# [Job]
Please swap "Груша" for "Персик" in the material between the lines holding "Голубика (249, 237)" and "板ばね・プレス加工（7） (286, 291)", inclusive. Give back only those lines, with everything else left unchanged.

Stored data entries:
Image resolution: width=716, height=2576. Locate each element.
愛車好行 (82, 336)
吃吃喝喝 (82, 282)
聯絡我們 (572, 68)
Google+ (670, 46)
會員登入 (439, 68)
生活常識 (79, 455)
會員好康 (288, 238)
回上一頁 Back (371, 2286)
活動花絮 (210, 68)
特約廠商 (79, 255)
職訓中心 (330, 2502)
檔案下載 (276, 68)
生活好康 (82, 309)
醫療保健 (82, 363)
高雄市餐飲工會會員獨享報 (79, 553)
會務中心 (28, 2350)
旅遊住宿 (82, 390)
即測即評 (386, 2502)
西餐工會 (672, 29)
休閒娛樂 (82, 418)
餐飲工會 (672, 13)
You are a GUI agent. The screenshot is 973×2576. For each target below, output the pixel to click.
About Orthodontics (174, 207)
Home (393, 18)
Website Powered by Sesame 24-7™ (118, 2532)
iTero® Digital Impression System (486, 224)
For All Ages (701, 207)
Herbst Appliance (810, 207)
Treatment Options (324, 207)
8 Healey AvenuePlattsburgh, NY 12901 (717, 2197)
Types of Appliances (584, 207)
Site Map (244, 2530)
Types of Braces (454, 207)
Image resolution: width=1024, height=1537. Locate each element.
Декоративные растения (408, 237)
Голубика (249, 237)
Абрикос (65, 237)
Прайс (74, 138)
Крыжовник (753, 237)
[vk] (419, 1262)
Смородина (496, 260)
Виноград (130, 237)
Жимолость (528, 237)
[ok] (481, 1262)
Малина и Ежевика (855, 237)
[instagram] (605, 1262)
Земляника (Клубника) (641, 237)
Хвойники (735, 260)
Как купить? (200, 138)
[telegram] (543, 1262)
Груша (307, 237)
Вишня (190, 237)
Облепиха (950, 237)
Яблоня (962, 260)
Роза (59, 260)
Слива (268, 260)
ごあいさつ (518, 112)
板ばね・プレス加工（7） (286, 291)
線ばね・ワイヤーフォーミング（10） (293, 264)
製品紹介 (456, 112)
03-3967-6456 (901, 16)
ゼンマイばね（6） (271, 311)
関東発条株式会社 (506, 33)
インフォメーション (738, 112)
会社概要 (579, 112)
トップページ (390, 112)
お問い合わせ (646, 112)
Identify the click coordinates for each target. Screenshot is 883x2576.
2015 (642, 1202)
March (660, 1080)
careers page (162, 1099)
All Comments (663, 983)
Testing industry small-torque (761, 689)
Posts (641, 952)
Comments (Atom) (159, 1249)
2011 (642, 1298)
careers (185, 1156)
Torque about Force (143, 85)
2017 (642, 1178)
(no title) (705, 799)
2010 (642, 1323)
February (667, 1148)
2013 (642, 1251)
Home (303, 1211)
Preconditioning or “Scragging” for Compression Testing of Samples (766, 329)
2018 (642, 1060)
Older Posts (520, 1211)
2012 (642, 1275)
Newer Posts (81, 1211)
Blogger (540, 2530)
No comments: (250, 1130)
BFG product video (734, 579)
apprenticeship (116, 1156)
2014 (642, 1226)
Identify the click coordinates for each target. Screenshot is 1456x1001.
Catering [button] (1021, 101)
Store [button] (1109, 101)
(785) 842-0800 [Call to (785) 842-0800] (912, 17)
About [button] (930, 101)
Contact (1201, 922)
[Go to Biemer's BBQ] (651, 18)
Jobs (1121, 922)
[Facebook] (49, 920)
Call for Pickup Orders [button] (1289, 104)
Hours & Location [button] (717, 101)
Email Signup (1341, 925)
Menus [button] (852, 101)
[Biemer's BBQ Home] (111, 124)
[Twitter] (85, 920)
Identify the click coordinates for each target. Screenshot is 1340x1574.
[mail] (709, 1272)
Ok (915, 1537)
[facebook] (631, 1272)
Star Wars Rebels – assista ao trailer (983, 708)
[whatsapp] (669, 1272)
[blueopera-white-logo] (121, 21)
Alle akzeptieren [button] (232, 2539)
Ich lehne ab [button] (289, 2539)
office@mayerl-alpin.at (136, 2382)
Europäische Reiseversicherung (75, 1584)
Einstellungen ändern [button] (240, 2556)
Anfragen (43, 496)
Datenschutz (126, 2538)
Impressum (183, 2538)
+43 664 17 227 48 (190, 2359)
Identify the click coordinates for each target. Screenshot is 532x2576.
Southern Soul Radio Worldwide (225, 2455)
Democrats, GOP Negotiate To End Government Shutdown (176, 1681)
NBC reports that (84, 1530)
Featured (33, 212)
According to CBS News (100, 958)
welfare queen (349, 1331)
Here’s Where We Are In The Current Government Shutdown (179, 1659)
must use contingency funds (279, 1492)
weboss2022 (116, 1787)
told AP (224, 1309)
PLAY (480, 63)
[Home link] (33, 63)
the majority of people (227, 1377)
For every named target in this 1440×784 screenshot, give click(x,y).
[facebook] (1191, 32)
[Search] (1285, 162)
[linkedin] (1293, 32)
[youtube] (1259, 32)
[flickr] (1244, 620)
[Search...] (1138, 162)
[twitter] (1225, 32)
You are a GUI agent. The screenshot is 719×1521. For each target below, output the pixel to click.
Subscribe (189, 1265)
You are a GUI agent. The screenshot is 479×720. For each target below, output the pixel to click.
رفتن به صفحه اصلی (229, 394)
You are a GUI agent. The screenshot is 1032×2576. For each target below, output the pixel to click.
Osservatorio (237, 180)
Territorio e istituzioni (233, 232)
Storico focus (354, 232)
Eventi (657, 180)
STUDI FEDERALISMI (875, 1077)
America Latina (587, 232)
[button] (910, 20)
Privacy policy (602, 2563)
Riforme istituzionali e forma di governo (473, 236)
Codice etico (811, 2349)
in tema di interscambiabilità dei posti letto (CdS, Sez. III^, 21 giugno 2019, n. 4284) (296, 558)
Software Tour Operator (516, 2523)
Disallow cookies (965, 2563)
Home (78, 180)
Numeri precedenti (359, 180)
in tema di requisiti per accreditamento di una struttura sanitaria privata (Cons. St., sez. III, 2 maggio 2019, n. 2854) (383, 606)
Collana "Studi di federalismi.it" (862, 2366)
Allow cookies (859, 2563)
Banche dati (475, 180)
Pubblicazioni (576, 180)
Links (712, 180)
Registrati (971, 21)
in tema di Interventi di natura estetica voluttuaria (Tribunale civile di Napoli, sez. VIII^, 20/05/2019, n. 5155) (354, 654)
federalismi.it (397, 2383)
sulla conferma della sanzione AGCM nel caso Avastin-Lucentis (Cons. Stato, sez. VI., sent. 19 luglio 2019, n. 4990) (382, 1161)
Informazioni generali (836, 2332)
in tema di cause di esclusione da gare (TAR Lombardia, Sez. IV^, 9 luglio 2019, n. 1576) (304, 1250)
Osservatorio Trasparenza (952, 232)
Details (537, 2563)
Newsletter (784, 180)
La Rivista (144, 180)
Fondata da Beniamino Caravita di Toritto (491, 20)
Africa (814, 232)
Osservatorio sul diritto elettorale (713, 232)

# [Solution]
Голубика (249, 237)
Абрикос (65, 237)
Прайс (74, 138)
Крыжовник (753, 237)
[vk] (419, 1262)
Смородина (496, 260)
Виноград (130, 237)
Жимолость (528, 237)
[ok] (481, 1262)
Малина и Ежевика (855, 237)
[instagram] (605, 1262)
Земляника (Клубника) (641, 237)
Хвойники (735, 260)
Как купить? (200, 138)
[telegram] (543, 1262)
Персик (307, 237)
Вишня (190, 237)
Облепиха (950, 237)
Яблоня (962, 260)
Роза (59, 260)
Слива (268, 260)
ごあいさつ (518, 112)
板ばね・プレス加工（7） (286, 291)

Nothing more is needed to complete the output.